* [SHORT TASK 1]
According to the history of rail transport in Paraguay, during which years did trams serve Asunción?
* [SHORT TASK 2]
In the history of rail transport in Paraguay, on what basis is Paraguay's railway called one of the first to operate in South America?
* [SHORT TASK 3]
From the history of rail transport in Paraguay, quote the part that opens with the words containing "In the area" and closes with "6 passengers each.".

* [SOURCE DOCUMENT]
┏━━
This article is part of the history of rail transport by country series

In 1856 started the studies to make the first railway of the country that would go from Asunción to Paraguarí. With the concession of the company to English hands the railroad extended to Encarnación.

In the area of urban rail transit, the capital city of Asunción was served by trams from 1871 until around 1995.

The railways in the Americas

The beginnings of the railways in America were in 1831 when the steam railway arrived in the town of Albany, NY, United States. On August 9 of the same year, with the still primitive machine called “Bull” imported from England, was made the first journey of this locomotive that pulled three small coaches with a capacity of only 6 passengers each.

It was 36 years after, on October 23, 1867 that was inaugurated the railway that went from San Francisco to New York, known with the name of “Union Pacific Road”.

Later on, Cuba was the second country of this continent to have a railway. In 1834 the construction of a railway that would connect La Habana with Guinness (Unión) commenced; it covered  and was opened four years later, in 1838.

The third country to have one was British Guyana (Georgetown-Plaisance 1848), then Peru (Lima-Callao 1851) then Chile, with a railway that went from Caldera to Copiapó (1851). The construction was directed by the North-American Engineer William Wheelwright; this was followed by Brazil (Praia de Estrela-Fragoso in 1952).

In Argentina, the first railway was inaugurated on August 30, 1857. It extended from Buenos Aires to Moreno.

On February 22, 1862 started the work to build a railway that would go from Buenos Aires to Ensenada, and the person in charge was once again the Engineer Wheelwright.

The same Wheelwright directed the construction of the Argentine Central Railway, used to link Rosario with Córdoba that started on April 20, 1863.

In Paraguay the intentions to have a railway manifested in 1856, but only 5 years later was possible to have one working. On June 14, 1861 was made the first journey from the station to the port of Asunción, so it could be said that the railway in Paraguay was one of the first to function in South America.

A project on rails

The possibilities of starting the construction of the railway in Paraguay were given in 1854, during the government of Carlos Antonio López, who hired English engineers in charge of the studies made to start the first railway line that would go from Asunción to Paraguarí.
┗━━
* [PROVIDED DATA]
┏━━
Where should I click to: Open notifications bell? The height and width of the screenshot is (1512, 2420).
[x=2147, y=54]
┗━━
┏━━
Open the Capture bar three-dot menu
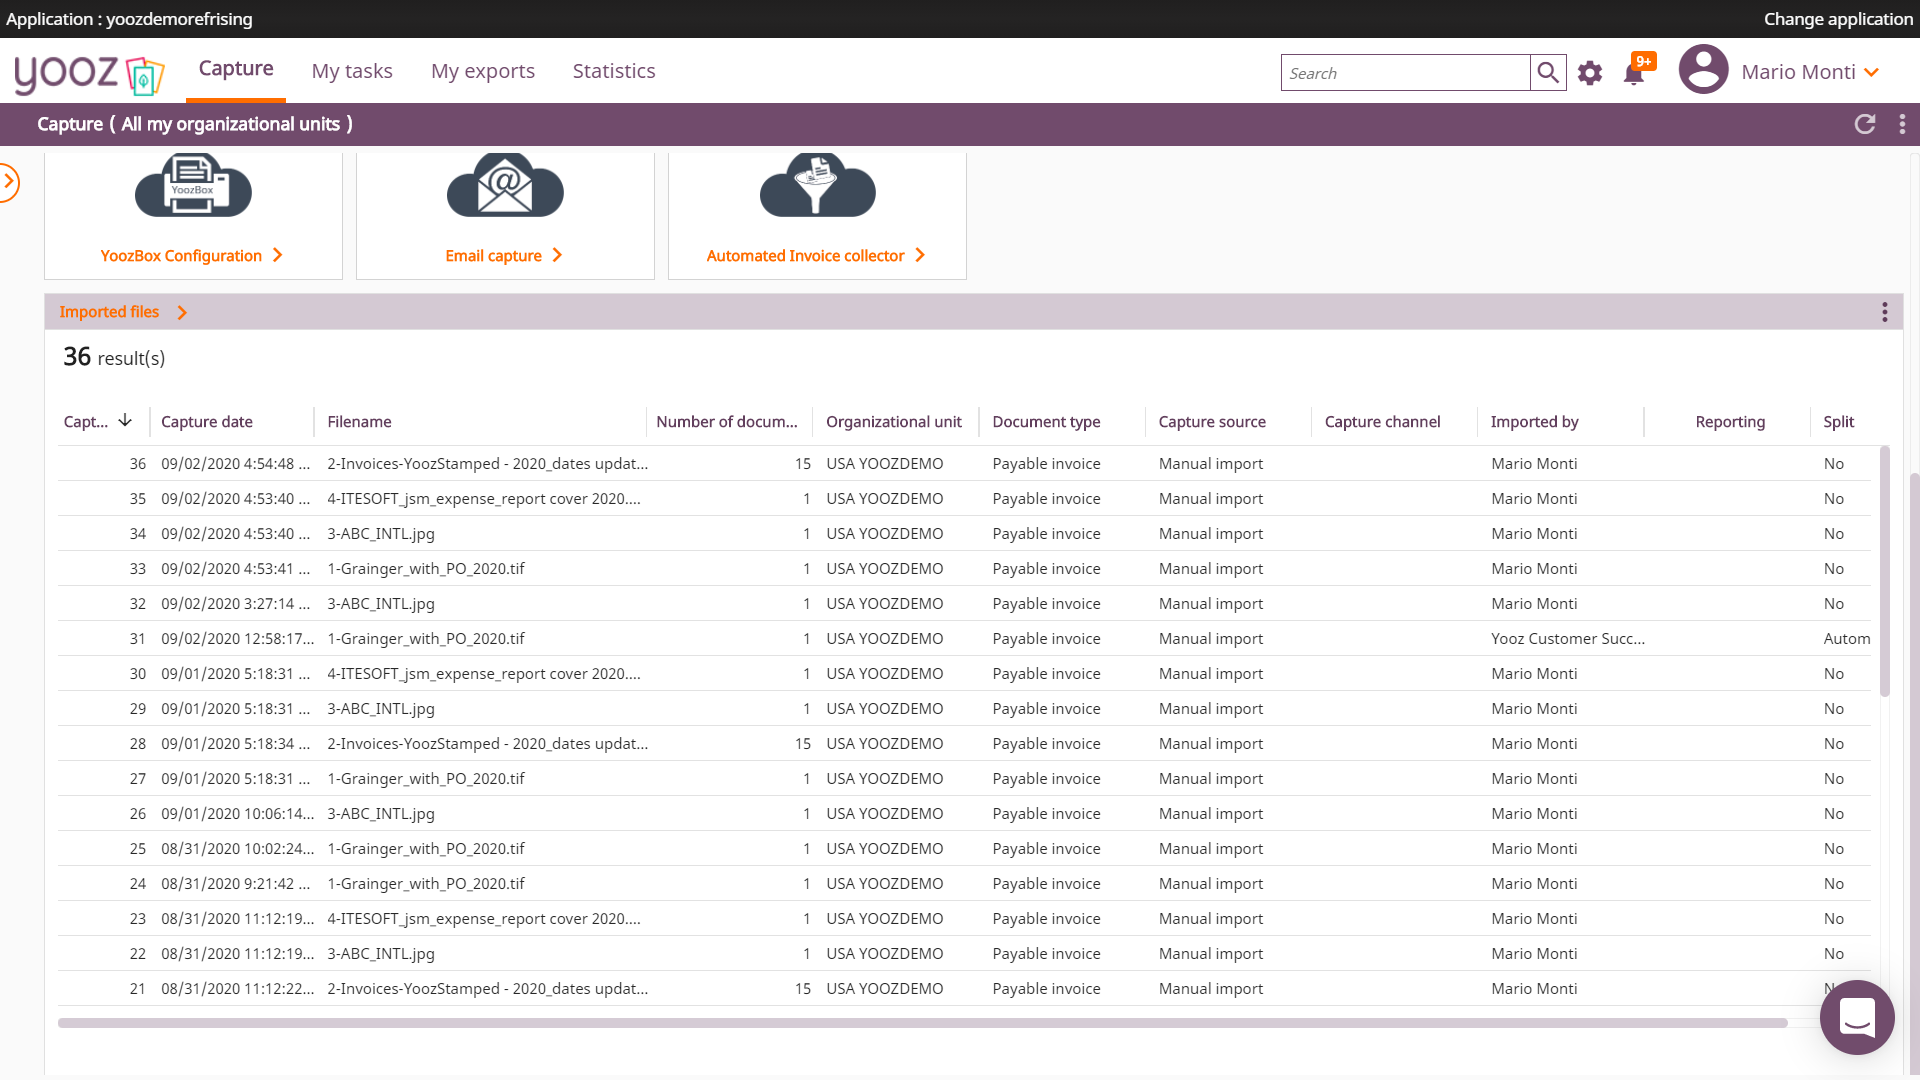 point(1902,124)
┗━━
* [FULL OUTPUT 1]
From 1871 until around 1995.

* [FULL OUTPUT 2]
The first journey, from the station to the port of Asunción, was made on June 14, 1861. That date is the text's basis for saying Paraguay's railway was one of the first to function in South America.

* [FULL OUTPUT 3]
In the area of urban rail transit, the capital city of Asunción was served by trams from 1871 until around 1995.

The railways in the Americas

The beginnings of the railways in America were in 1831 when the steam railway arrived in the town of Albany, NY, United States. On August 9 of the same year, with the still primitive machine called “Bull” imported from England, was made the first journey of this locomotive that pulled three small coaches with a capacity of only 6 passengers each.